I love superhero movies. Sure, the acting isn't always so good, and the screenplay often sucks, and the CG-animation is generally far from believable, ha, but I love the unwavering sense of purpose and drive to focus that energy on something positive. I also love that the underlying message in most superhero movies is that you don't really need superpowers to be a superhero.
I FINALLY saw Wonder Woman this past weekend. (I know, right!?) But I didn't leave the theater with my usual high. I left heavy-hearted, thinking about Heather Heyer's death in Charlottesville during the counter-protest of the alt-right and white nationalist rally on Saturday. As if that isn't enough, it weighs heavy on me that her death was due in part to having a plutocratic bigot running the country right now, and in larger part to his glorification of sexism and racism during the "election," empowering an uprising of fascists marching in the streets, and now mowing down peaceful protestors with a car.

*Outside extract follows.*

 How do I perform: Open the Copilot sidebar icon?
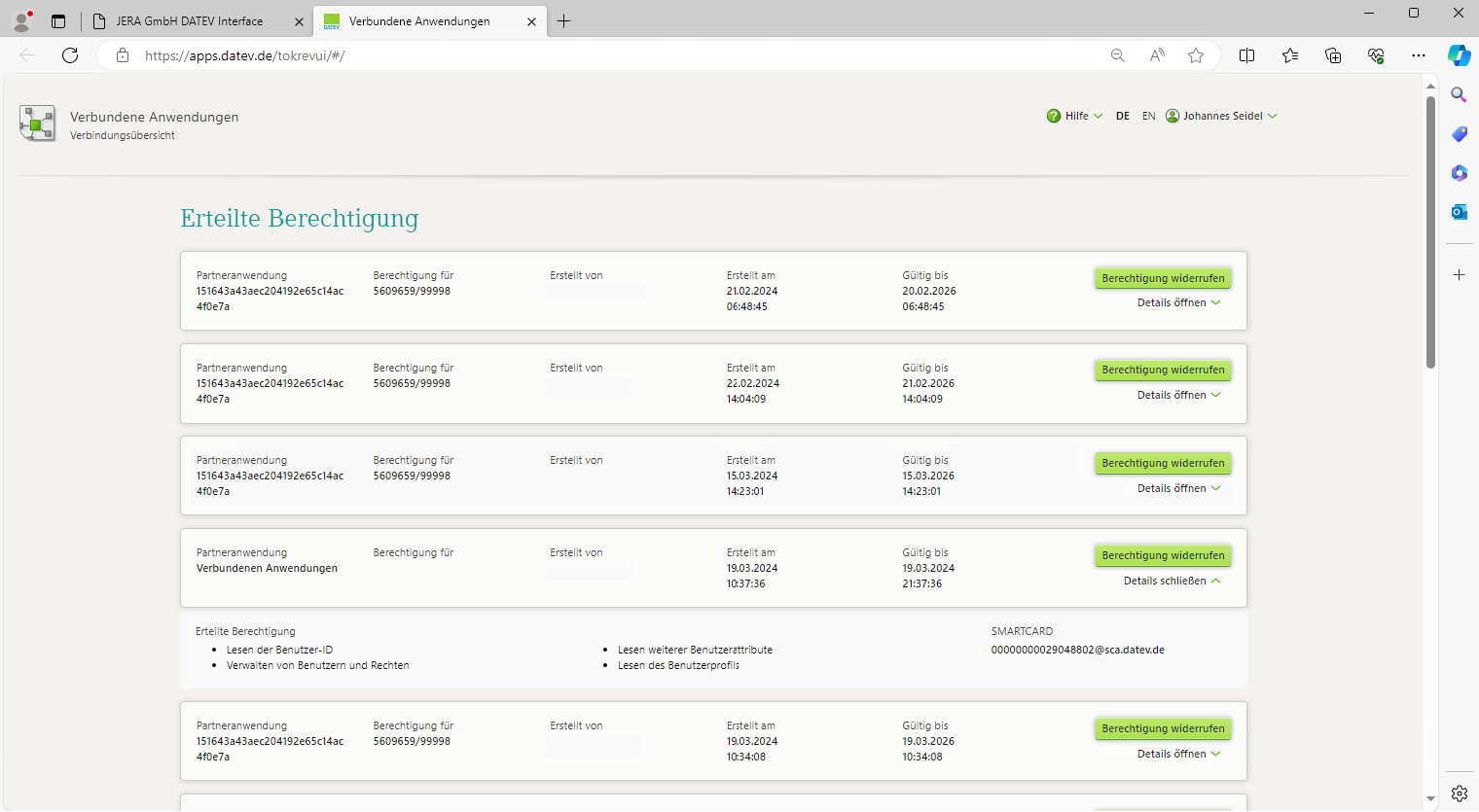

The gray lines in U.S. politics are fading. Most are already gone, replaced by a heavy-handed divide of good and evil. Many had chosen a side long before the election. Some have switched sides since, often for the better. But the outcome of this past election was especially troubling for many of us because we saw so clearly how many had chosen the wrong side and why. And too often they were our own friends and family. Finding out your sibling, parent, or grandparent, etc. is in league with General Zod is never easy. I know firsthand, having experienced that rude awakening myself.
Fortunately, superhero movies also teach that unity is often the most effective way to defeat evil. Not superpowers. Not even money. Post-election, I felt a sense of healing and renewed hope while participating in the Women's March in Las Vegas. That powerful, unified voice was heard around the world at a record-breaking volume. And I have and will continue to resist the Trump administration in every legal way possible. Real life superheroes like Heather Heyer who are willing to put themselves in harm’s way (what it’s become) and die in an effort to better humanity cannot die in vain by allowing her murderer to scare us away from future protests—such an important way to be heard. Heyer wasn’t the first, and she probably won’t be the last. But if we organize, unify, and make our voices heard in every way possible, there will be far fewer lives lost than if we sit idly by while Orange Ares seduces an army of Alabaster Orcs.
We need to be more mindful of our daily conversations and interactions with people to ensure that we are not complicit in our silence. Sprinkled into the fairly mundane dialogue in Wonder Woman were a few gems, including Diana’s reference to Cleo’s treatises in the boat scene. Ha. But my favorite was Steve’s line:
“My father told me once, he said, ‘If you see something wrong happening in the world, you can either do nothing, or you can do something.’ And I already tried nothing.”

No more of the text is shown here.